Radical Feminists Take Their Rejection of Trans Women to Federal Court with Lawsuit

Restroom signsIt’s not just conservatives (many with religious objections) who are attempting to block the Department of Justice, Department of Education, and the Obama Administration in general from implementing policies that mandate that transgender people be accommodated in government and school buildings. At least one feminist group is not happy and has filed a federal lawsuit to try to stop it.

There’s a lengthy history of some feminists—particularly those who classify themselves as “radical feminists—rejecting transgender inclusion and the concept that sex can be changed. There’s even a term for it, “Trans-Exclusionary Radical Feminist” (TERF). It can get pretty nasty.

One group, the Women’s Liberation Front (WoLF), has filed suit against the Justice Department and the Department of Education in New Mexico, saying the guidance document that the Department of Education has put out telling schools that they must accommodate the wishes of transgender students to access the facilities (bathrooms, locker rooms, et cetera) of their chosen gender is a violation of Title IX, which prohibits sex discrimination and allows for sex-segregated facilities in education.

The lawsuit argues that Congress has made it clear when crafting laws that references to a person’s “sex” specifically mean biological sex and not gender identity.
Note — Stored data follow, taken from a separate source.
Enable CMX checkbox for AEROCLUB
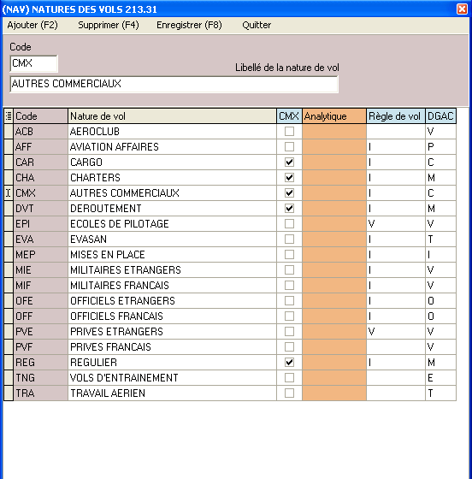[x=289, y=132]
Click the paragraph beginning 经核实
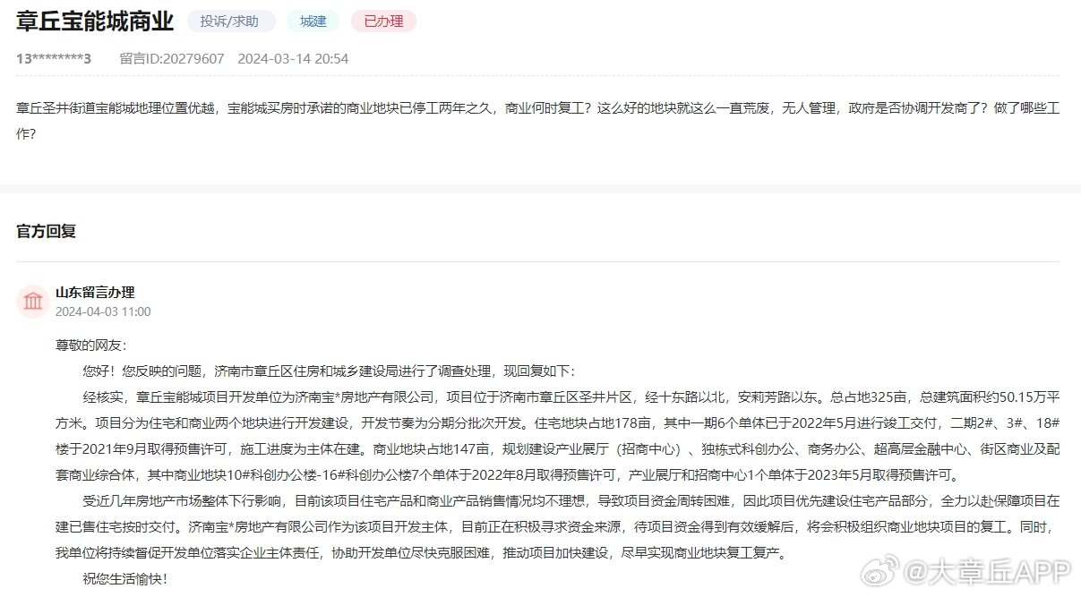This screenshot has width=1081, height=597. pos(555,397)
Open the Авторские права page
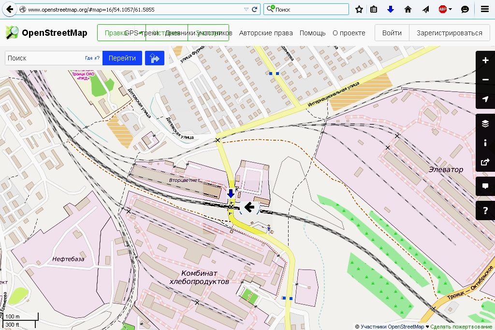 [266, 33]
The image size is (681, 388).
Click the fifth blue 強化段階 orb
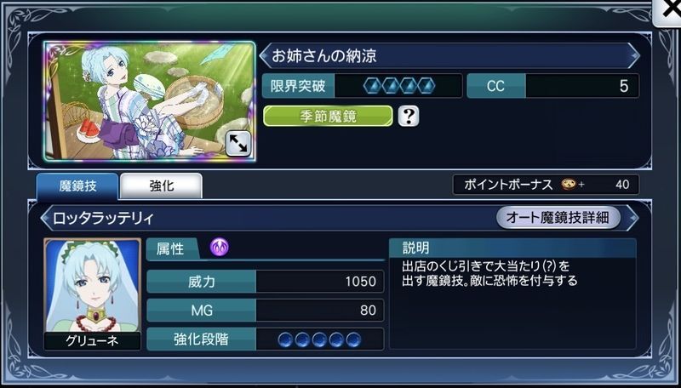pos(353,340)
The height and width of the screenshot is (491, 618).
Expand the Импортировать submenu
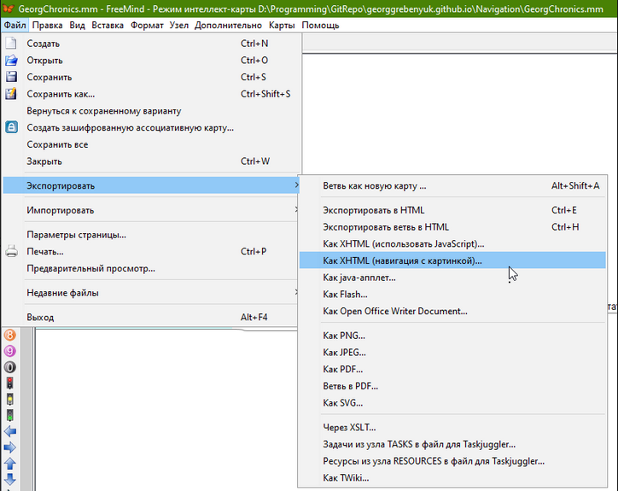[60, 210]
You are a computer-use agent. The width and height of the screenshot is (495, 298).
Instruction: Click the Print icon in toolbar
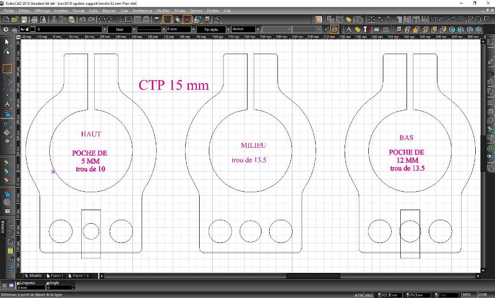pyautogui.click(x=34, y=20)
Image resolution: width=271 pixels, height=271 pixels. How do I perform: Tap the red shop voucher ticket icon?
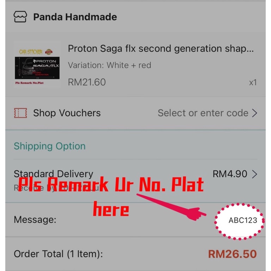coord(20,113)
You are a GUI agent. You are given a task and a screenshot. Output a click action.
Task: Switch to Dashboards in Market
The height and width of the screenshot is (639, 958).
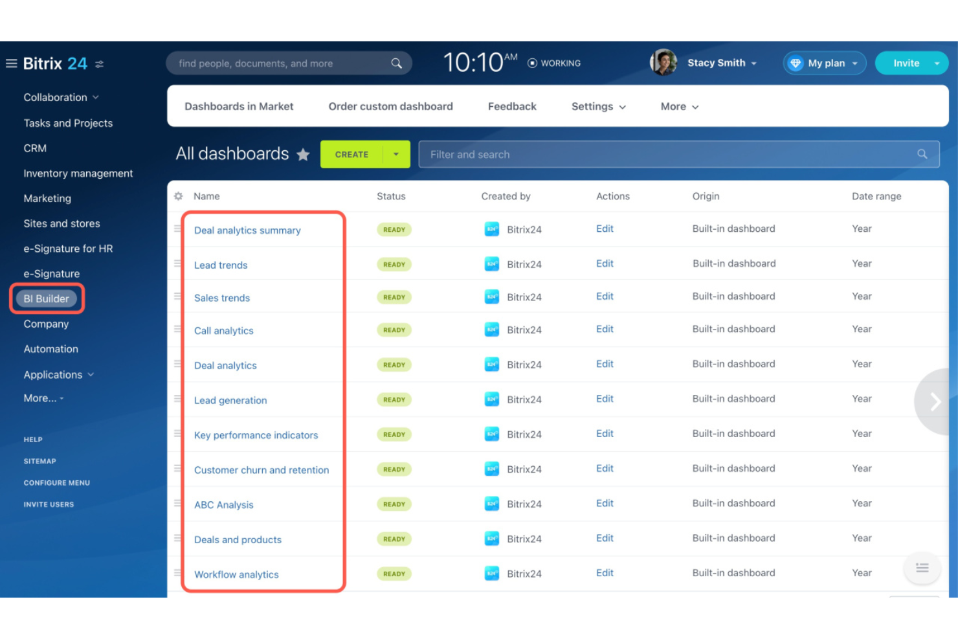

Gender identity has historically been treated separately by lawmakers, and WoLF notes that Congress has specifically rejected attempts to add “gender identity” to civil rights laws.

The lawsuit also, interestingly enough, engages in the same panicked rhetoric from the right that transgender accommodation increases the vulnerability of women to rape and sexual assault by biological males looking for prey.

WoLF is undoubtedly accurate that there’s very little evidence that lawmakers ever intended to lump biological sex and gender identity together when crafting laws. Indeed, while this conflict is playing out, Democratic lawmakers are pushing the Equality Act, which actually would add “gender identity” and “sexual orientation” to federal civil rights laws.

But lawmakers aren’t in direct control of how laws get enforced once they’re enacted. What has happened here is a confluence of executive branch and judicial branch interpretations of the law. A Supreme Court decision years ago determined that sex discrimination on the basis of whether a person exhibits stereotypical gender traits is a violation of the federal civil rights laws.

From that precedent, there have been subsequent lawsuits that have attempted to extend that argument to transgender people—meaning that anti-transgender discrimination is based on stereotypes that men and women are supposed to dress and behave in certain ways based on their biological sex presentation. And there have been federal court rulings that have determined that either the Supreme Court precedent does apply here or—in the case of public schools—the vagueness of language in the legislation itself gives the administrative leeway to determine what the policy should be.

Right now the Supreme Court is considering whether to take up a case over whether a transgender teen can use the facilities at his Virginia school that match his expressed gender. If the court rejects the case, it will leave in place a court ruling in the administration’s favor. This doesn’t mean the WoLF lawsuit has no chance or merit, because it’s in a different court district. But that federal court would have to disagree with the 4th Circuit’s ruling in order to satisfy WoLF, and if that split happens, the Supreme Court will be called upon again to address the conflict.

In the meantime, the Obama administration is pushing forward with measures to increase transgender facility accommodation in federal government buildings and homeless shelters. Elizabeth Nolan Brown blogged about those efforts earlier this week.